**WHAT TO WORK ON**
Whenever a line carries the word "Expand", pull it out of the entries.

[Saved data entries]

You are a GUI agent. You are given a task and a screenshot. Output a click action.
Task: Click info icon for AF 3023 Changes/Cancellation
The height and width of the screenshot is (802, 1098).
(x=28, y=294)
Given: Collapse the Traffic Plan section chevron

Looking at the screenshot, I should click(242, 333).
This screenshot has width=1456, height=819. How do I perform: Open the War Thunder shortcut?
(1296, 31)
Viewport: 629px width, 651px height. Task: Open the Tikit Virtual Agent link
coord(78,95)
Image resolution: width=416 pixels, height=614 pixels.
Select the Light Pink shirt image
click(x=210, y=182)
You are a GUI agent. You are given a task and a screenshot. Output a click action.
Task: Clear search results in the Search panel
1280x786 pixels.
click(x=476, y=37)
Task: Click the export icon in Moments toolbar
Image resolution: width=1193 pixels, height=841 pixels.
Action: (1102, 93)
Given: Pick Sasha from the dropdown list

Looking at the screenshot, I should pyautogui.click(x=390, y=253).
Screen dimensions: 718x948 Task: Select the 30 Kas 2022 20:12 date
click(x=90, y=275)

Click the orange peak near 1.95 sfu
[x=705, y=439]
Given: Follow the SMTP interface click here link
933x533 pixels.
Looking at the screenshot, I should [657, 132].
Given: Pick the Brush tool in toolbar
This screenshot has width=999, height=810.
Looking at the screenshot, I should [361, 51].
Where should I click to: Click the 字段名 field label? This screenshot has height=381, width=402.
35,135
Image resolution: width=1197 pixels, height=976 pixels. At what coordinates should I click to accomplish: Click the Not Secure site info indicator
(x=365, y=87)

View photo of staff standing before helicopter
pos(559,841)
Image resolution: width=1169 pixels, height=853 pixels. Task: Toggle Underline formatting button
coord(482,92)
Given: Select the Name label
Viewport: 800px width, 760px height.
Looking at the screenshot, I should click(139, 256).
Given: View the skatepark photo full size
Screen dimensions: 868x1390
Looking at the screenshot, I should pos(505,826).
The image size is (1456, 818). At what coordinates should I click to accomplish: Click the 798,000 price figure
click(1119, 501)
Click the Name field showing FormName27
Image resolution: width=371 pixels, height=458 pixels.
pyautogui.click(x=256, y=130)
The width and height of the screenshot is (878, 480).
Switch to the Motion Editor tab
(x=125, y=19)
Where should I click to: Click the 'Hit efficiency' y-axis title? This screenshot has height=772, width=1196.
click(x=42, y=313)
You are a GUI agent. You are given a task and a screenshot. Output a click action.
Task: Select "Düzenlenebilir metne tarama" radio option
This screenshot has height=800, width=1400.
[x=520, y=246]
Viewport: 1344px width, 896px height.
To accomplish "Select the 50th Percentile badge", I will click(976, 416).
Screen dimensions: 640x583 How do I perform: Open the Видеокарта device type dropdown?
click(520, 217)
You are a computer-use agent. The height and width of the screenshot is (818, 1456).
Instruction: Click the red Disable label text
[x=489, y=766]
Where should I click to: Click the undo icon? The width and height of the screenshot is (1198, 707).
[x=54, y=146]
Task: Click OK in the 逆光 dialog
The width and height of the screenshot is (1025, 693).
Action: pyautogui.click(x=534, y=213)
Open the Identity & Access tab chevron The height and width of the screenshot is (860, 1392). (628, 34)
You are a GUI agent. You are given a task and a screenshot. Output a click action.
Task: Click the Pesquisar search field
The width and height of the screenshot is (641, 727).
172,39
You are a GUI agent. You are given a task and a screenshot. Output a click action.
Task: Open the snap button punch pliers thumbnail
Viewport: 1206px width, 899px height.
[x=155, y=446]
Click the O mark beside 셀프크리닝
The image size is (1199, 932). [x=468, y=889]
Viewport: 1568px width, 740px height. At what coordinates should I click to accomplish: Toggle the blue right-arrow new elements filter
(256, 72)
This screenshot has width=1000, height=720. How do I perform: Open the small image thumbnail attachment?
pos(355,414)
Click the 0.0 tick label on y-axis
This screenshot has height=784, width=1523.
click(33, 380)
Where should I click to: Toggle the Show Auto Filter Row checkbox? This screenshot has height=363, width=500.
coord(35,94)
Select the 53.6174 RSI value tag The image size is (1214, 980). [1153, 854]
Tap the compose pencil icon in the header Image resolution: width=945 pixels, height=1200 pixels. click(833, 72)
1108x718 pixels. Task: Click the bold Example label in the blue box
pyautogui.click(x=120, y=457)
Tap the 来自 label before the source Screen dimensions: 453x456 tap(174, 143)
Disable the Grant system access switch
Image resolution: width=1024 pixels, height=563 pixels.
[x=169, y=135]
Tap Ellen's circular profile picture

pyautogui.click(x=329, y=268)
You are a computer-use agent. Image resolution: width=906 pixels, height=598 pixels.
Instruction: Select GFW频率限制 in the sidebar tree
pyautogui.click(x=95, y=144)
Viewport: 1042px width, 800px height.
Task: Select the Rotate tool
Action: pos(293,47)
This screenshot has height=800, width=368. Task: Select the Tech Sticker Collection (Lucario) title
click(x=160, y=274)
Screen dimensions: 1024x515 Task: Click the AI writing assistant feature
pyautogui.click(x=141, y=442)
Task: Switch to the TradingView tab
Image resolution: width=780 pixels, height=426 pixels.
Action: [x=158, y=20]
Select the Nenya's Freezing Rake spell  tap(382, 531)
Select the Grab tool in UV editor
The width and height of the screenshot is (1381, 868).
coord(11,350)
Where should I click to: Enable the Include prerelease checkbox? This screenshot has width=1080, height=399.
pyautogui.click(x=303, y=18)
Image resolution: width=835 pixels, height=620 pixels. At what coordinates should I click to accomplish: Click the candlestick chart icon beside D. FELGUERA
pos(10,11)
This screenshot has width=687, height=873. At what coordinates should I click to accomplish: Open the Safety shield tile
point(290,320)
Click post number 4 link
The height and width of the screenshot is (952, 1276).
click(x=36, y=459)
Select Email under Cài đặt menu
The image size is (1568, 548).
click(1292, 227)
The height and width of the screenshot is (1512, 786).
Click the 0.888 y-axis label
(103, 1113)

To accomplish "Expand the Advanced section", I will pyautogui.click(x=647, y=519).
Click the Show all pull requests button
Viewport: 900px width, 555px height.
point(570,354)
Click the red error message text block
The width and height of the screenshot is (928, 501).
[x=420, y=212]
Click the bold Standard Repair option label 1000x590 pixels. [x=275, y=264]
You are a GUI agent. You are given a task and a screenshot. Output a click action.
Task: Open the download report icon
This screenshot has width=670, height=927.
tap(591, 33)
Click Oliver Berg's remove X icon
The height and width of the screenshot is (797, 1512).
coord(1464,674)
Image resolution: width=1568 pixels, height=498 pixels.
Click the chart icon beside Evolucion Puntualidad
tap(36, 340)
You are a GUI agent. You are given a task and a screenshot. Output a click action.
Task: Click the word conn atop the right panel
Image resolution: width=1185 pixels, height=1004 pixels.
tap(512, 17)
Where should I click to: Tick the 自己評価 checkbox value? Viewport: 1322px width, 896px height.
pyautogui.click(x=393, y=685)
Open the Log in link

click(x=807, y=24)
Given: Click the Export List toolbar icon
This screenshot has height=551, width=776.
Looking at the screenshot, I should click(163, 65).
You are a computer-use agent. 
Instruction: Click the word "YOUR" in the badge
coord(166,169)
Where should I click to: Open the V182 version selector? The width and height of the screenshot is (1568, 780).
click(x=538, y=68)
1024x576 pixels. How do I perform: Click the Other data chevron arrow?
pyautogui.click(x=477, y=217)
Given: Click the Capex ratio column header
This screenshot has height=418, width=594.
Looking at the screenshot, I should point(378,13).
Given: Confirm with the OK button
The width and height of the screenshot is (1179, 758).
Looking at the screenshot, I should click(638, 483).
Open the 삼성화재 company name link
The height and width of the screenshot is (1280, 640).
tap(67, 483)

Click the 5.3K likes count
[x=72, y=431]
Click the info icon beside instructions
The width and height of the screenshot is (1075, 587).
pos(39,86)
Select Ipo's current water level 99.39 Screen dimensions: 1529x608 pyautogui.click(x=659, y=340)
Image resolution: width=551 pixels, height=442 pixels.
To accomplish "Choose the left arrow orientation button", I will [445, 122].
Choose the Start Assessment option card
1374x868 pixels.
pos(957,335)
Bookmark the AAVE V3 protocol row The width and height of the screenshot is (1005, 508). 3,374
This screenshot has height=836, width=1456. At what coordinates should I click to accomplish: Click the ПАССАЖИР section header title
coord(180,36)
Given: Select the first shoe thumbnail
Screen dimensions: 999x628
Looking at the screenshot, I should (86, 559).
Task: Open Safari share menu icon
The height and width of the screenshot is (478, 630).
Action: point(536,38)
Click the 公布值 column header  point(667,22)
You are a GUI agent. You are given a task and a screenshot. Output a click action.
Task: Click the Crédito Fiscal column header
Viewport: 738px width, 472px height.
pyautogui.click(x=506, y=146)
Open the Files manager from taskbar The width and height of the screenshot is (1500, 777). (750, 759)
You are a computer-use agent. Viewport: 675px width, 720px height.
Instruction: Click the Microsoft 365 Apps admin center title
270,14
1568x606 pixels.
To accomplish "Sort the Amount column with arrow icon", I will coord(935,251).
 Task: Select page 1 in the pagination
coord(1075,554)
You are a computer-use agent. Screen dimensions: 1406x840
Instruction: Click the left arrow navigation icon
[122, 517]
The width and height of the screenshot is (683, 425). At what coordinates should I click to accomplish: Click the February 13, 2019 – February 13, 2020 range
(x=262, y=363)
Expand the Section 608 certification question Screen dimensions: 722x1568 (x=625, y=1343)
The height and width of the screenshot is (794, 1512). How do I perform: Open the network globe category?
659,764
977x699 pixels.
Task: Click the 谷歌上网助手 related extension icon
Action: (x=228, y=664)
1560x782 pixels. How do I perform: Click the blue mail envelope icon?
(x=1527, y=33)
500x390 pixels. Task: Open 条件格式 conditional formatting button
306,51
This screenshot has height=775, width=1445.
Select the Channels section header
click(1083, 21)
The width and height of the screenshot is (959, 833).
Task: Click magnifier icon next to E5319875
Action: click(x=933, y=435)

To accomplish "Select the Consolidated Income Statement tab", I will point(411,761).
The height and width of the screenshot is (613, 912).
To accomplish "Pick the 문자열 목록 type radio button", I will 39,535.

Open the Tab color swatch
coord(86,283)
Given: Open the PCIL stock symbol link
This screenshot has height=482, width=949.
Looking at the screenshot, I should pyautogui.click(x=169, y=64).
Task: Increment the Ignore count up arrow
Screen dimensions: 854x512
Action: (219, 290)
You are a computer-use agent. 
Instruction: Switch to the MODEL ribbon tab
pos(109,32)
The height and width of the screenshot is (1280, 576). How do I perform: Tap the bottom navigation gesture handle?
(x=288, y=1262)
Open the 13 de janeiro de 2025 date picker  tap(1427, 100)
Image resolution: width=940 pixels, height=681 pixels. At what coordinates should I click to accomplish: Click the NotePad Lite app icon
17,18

**REPLY**
To accomplish "Expand the Advanced section", I will pyautogui.click(x=647, y=519).
Expand the Section 608 certification question Screen dimensions: 722x1568 (x=625, y=1343)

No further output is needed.